I've had a similar experience when I used a Linksys gaming adapter to connect another DVR into my home network. It wouldn't drop the connection every night, but about once a week I would have to reset the gaming adapter and then tell all the devices connected to it to grab IP addresses again.

I think it's because while in theory, a gaming adapter can be used for this purpose. It's not what it's designed for. What I ended up doing was using a Linksys WAP54G in bridge mode and that kept the connection from dropping. Since then I've upgraded to a D-Link WAP-1555 since I have multiple devices in my home theater now and it's works without a hitch and even allows me to stream HD content to my Xbox 360.


----------



## ZBoomer (Feb 21, 2008)

I had the same problem using a wireless bridge; they just don't work good for this. I bought some $25 Airlink-101 homeplug powerline adapters are fry's (one at the router location, one at the DVR), and now it's 100% reliable.

I don't use the DVR's built-in homeplug, it doesn't make it past my power strip and I don't want to plug directly in the wall.


----------



## geoinacton (Jun 17, 2006)

DustoMan said:


> I've had a similar experience when I used a Linksys gaming adapter to connect another DVR into my home network. It wouldn't drop the connection every night, but about once a week I would have to reset the gaming adapter and then tell all the devices connected to it to grab IP addresses again.
> 
> I think it's because while in theory, a gaming adapter can be used for this purpose. It's not what it's designed for. What I ended up doing was using a Linksys WAP54G in bridge mode and that kept the connection from dropping. Since then I've upgraded to a D-Link WAP-1555 since I have multiple devices in my home theater now and it's works without a hitch and even allows me to stream HD content to my Xbox 360.
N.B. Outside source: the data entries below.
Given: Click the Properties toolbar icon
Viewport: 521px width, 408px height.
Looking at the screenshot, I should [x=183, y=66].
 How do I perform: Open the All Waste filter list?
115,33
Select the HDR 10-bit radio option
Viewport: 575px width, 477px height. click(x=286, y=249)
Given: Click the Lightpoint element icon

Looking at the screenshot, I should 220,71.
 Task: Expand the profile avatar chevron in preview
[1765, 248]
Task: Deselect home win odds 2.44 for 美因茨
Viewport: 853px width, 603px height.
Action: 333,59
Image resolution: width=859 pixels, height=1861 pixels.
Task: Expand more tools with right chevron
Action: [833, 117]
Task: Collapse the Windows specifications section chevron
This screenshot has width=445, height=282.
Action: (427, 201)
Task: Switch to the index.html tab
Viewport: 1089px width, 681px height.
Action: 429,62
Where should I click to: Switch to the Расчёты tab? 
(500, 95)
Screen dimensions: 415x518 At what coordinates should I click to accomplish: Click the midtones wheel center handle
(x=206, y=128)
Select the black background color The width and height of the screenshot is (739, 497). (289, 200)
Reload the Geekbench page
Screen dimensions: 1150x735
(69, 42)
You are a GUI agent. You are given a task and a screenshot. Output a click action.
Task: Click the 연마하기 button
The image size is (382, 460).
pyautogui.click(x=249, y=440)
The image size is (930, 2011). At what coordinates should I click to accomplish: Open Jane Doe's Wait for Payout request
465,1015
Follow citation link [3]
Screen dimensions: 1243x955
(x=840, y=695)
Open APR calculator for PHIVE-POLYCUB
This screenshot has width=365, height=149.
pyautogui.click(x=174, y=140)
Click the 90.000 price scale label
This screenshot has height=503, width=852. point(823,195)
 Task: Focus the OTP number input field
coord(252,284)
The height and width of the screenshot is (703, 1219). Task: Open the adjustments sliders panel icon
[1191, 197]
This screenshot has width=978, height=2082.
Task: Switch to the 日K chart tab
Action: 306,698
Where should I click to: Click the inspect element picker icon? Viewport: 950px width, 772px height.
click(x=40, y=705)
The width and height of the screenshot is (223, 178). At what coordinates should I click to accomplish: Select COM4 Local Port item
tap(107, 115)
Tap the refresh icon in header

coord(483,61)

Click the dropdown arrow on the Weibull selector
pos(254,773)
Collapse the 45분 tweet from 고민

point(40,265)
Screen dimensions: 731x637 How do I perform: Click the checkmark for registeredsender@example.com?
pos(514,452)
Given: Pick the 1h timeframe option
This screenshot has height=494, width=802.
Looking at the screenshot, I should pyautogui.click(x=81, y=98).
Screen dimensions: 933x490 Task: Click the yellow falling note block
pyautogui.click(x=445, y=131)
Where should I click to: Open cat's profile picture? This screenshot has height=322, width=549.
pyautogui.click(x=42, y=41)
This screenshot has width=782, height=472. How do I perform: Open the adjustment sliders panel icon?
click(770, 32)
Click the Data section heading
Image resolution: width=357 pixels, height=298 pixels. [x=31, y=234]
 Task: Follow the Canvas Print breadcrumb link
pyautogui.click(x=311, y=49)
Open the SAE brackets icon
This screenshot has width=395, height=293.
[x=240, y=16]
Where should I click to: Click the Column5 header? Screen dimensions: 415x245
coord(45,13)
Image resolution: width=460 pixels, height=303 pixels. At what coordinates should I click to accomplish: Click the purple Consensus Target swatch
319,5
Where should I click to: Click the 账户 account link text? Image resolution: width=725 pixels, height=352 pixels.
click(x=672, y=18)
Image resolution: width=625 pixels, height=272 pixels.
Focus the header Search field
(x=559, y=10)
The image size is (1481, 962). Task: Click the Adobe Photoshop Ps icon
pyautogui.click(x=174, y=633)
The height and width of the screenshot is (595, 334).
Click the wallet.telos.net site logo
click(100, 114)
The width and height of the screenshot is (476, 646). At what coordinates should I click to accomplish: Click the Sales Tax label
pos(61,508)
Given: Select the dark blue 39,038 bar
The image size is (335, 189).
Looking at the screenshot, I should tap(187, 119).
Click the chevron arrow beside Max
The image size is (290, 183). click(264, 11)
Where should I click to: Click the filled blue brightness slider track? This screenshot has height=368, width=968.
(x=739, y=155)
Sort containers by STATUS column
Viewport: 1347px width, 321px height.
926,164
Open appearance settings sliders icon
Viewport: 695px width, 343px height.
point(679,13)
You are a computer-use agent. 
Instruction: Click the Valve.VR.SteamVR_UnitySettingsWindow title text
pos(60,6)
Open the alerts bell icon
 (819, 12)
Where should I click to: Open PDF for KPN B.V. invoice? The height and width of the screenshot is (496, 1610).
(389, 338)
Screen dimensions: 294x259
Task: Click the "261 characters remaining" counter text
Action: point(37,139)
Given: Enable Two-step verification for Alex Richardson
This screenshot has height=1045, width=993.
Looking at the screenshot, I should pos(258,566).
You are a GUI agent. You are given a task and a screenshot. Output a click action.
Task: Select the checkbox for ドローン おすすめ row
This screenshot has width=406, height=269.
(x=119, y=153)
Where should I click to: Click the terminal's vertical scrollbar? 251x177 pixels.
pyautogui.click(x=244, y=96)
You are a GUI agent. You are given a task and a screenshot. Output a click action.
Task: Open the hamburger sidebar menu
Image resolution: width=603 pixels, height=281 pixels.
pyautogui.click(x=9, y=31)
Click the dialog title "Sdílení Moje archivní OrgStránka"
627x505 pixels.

Interestingly enough, I can take the Belkin gaming adapter, unplug it from the VIP722 and plug it into a laptop and whatever the laptop does causes it to connect right away. I think it's something Dish could correct with a software update.


----------



## geoinacton (Jun 17, 2006)

ZBoomer said:


> I had the same problem using a wireless bridge; they just don't work good for this. I bought some $25 Airlink-101 homeplug powerline adapters are fry's (one at the router location, one at the DVR), and now it's 100% reliable.
> 
> I don't use the DVR's built-in homeplug, it doesn't make it past my power strip and I don't want to plug directly in the wall.


Good suggestion. I'll try the homeplug powerline adapter.


----------



## jkane (Oct 12, 2007)

Not sure if you tried this. The wireless bridge is not a direct device. It does not serve out the dhcp address, it bridges the traffic to the new device. The problem is likely with your router, or whatever you use to supply the addresses. I have a linksys/cisco router, and it gets something corrupt in it from time to time. It will stop renewing an IP to some device, but all others work OK. A power off and on of the router fixes this. Have you recycled your router / WAP?


----------



## fletch00 (Jan 16, 2008)

geoinacton said:


> Interestingly enough, I can take the Belkin gaming adapter, unplug it from the VIP722 and plug it into a laptop and whatever the laptop does causes it to connect right away. I think it's something Dish could correct with a software update.


I am seeing the same thing - I reset the VIP722 DHCP and it gets an IP from my dlink router, but no DNS (0.0.0.0 is what's reported)
I unplug the connection from the VIP722 and into my laptop and it gets DHCP IP and DNS and I can browse to google.com etc...
Looks like a 722 bug - I've only seen this 588 message in the last couple weeks.

thanks


----------



## Stewart Vernon (Jan 7, 2005)

fletch00 said:


> I am seeing the same thing - I reset the VIP722 DHCP and it gets an IP from my dlink router, but no DNS (0.0.0.0 is what's reported)
> I unplug the connection from the VIP722 and into my laptop and it gets DHCP IP and DNS and I can browse to google.com etc...
> Looks like a 722 bug - I've only seen this 588 message in the last couple weeks.
> 
> thanks


Usually when you see this (IP but no DNS) it means you didn't really get an IP address and the receiver (like all network interfaces) just assigns itself a fake one. When you see 0.0.0.0 for the DNS, what is the IP the receiver says it has? That will let us know if what I just said is true.


----------



## fletch00 (Jan 16, 2008)

So the IP it shows is 192.168.0.104 and its valid - I can ping it from another computer on the home network.
I had a constant ping going once per second and unplugged the VIP722 ethernet - the ping replies immediately stopped, until I plugged it back in - proving it was the 192.168.0.104 device.
It _should_ be getting the DLink DNS passthrough address 192.168.0.1, but its not.
I've tried resetting the DLink, and the resetting the DHCP via the VIP722 menu, and even rebooting the VIP 722 - still "no connection" - probably because it can not contact the mother ship without DNS.

thanks for any tips


----------



## phrelin (Jan 18, 2007)

The mothership is not up so far today, see Check Your Broadband Connection - Again .


----------



## Stewart Vernon (Jan 7, 2005)

I haven't checked my receivers (I guess I should go do that) but this is starting to sound like a Dish network server problem rather than one on your (perhaps mine too) end.


----------



## tnsprin (Mar 16, 2003)

HDMe said:


> I haven't checked my receivers (I guess I should go do that) but this is starting to sound like a Dish network server problem rather than one on your (perhaps mine too) end.


That would be a seperate problem.

Since the receiver does connection by site name, not ip address, it must have a DNS assigned.


----------



## Corr Performance (Jan 5, 2009)

So if I'm connected now, what I can I do with this? I tried searching for it through the network in the house but i cant find it. Is this connection just for DISH and nothing else?


----------



## geoinacton (Jun 17, 2006)

The DVR uses the connection for downloadable movies and you can order pay-per-view movies without a phone connection to it.


----------